Your objective
For the entries below, the expected answer is the line with "Task: Click the intro", the line with "Task: Click the purple", and every line between them, exactly as written, and nothing more.

[Stored data entries]
....
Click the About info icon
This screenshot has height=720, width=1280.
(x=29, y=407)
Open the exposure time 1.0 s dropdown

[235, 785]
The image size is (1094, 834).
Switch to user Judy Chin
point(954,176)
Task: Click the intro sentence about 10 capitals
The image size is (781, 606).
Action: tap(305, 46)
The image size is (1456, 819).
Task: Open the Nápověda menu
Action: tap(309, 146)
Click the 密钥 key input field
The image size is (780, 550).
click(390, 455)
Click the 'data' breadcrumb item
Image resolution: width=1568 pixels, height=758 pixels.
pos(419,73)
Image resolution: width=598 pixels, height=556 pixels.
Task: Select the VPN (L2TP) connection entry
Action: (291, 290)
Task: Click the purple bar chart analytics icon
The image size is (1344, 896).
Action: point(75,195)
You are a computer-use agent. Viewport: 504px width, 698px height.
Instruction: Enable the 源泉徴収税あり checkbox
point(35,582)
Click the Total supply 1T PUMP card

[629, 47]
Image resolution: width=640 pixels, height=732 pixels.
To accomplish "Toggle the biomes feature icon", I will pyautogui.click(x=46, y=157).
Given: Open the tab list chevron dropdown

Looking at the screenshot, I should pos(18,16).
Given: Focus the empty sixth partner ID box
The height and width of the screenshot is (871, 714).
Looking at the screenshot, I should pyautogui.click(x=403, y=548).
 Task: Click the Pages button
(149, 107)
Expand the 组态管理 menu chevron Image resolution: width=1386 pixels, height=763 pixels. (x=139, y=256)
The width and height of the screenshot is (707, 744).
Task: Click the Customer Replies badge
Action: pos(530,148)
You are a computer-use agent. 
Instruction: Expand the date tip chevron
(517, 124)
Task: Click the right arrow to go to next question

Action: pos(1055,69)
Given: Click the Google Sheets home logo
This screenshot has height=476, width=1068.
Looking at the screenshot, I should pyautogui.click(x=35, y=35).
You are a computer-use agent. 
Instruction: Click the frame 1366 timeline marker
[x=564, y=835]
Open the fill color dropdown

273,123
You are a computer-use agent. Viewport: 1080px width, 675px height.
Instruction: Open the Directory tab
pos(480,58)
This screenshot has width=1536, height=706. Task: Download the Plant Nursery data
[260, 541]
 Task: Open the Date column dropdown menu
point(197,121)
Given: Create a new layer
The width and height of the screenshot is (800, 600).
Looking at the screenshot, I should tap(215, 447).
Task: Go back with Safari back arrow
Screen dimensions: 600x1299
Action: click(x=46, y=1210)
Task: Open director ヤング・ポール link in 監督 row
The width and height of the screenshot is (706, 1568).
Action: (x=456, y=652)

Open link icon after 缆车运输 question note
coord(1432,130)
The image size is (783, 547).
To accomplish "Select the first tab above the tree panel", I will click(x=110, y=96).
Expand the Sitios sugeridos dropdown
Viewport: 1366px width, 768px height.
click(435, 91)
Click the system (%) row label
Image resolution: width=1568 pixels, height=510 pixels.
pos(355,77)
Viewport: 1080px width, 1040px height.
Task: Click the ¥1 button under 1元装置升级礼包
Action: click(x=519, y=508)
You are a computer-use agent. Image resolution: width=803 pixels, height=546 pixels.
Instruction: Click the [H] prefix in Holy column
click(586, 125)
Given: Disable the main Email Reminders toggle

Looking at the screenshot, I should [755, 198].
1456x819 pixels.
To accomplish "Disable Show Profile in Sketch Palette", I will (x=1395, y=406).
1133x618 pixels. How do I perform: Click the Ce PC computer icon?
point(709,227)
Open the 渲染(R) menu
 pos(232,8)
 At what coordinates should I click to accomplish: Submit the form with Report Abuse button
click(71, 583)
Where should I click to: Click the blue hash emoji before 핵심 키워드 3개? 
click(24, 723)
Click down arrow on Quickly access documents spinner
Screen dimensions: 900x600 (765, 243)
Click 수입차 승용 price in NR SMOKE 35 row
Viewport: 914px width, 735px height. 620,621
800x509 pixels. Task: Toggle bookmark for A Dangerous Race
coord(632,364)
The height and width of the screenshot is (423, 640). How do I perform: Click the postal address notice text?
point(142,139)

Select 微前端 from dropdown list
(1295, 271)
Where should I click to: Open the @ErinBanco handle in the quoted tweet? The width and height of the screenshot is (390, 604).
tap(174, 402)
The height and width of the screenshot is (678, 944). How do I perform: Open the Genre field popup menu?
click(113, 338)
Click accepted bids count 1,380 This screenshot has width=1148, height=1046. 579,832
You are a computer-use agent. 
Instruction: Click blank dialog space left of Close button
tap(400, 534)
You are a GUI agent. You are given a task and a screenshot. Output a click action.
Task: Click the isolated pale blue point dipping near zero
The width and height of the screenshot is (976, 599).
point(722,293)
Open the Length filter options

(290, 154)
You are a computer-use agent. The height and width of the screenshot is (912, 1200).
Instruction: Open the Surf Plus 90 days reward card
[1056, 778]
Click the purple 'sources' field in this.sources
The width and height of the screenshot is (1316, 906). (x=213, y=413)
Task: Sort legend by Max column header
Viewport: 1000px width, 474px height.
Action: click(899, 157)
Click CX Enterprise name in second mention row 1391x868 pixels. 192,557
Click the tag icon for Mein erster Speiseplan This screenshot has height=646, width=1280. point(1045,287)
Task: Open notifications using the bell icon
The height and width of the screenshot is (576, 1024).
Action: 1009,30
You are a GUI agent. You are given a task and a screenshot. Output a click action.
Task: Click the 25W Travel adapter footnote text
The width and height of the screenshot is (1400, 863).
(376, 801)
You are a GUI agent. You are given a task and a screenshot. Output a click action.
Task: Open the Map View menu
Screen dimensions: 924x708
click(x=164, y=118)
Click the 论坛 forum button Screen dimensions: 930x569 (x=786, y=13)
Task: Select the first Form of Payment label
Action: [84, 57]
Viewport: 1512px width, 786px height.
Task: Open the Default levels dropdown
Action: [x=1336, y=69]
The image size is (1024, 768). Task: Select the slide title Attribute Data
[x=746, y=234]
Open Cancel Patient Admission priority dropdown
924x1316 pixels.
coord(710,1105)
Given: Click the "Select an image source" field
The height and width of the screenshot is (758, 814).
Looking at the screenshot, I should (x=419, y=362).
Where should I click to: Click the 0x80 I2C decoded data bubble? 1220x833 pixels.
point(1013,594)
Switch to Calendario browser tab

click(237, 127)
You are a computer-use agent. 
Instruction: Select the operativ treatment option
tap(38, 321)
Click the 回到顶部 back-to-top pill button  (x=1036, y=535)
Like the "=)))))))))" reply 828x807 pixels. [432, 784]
....
Solution
Task: Click the intro sentence about 10 capitals
The image size is (781, 606).
Action: tap(305, 46)
The image size is (1456, 819).
Task: Open the Nápověda menu
Action: tap(309, 146)
Click the 密钥 key input field
The image size is (780, 550).
click(390, 455)
Click the 'data' breadcrumb item
Image resolution: width=1568 pixels, height=758 pixels.
pos(419,73)
Image resolution: width=598 pixels, height=556 pixels.
Task: Select the VPN (L2TP) connection entry
Action: (291, 290)
Task: Click the purple bar chart analytics icon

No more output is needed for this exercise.